* [Direction]: Starting at the line with "Viewport: 543px width, 339px height." and continuing through the line with "Action: 104,139", render those lines as a JSON list of strings, one per line. Skip blank lines and omit the pictures.

* [Materials provided]:

::::::

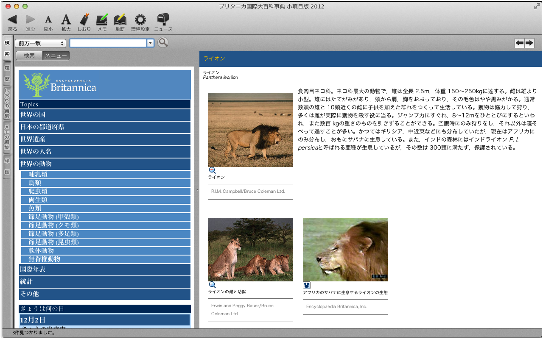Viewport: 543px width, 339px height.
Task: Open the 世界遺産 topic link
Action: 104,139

::::::

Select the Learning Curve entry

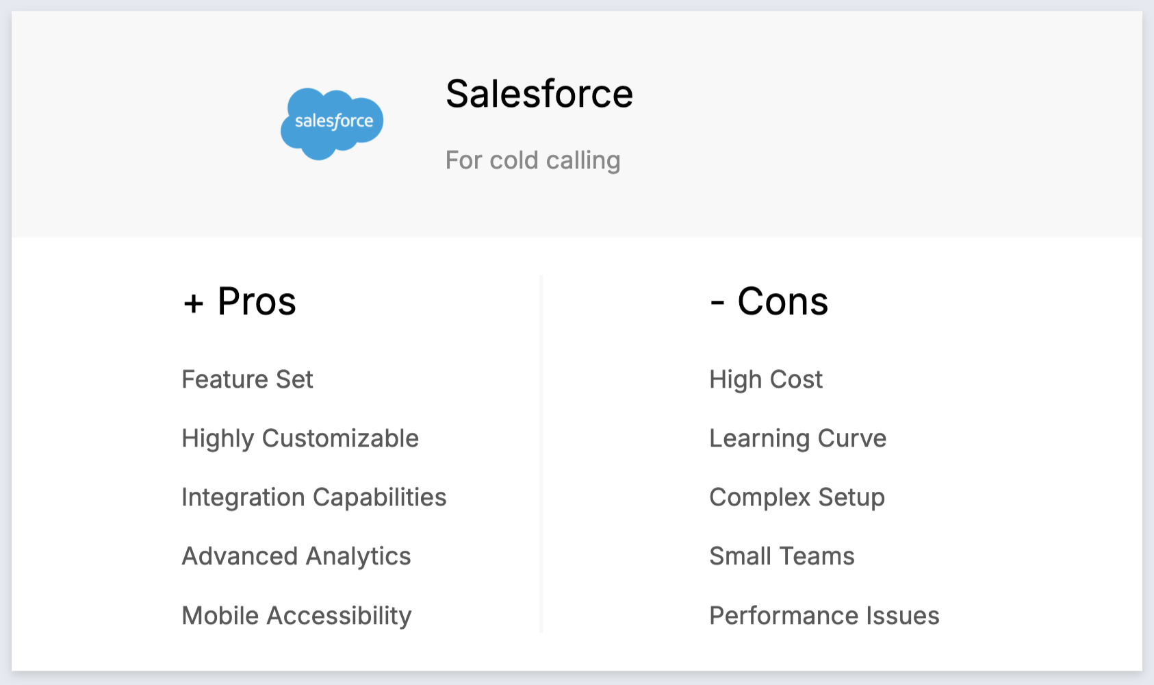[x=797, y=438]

::::::

* [Correct result]:
[
  "Viewport: 543px width, 339px height.",
  "Task: Open the 世界遺産 topic link",
  "Action: 104,139"
]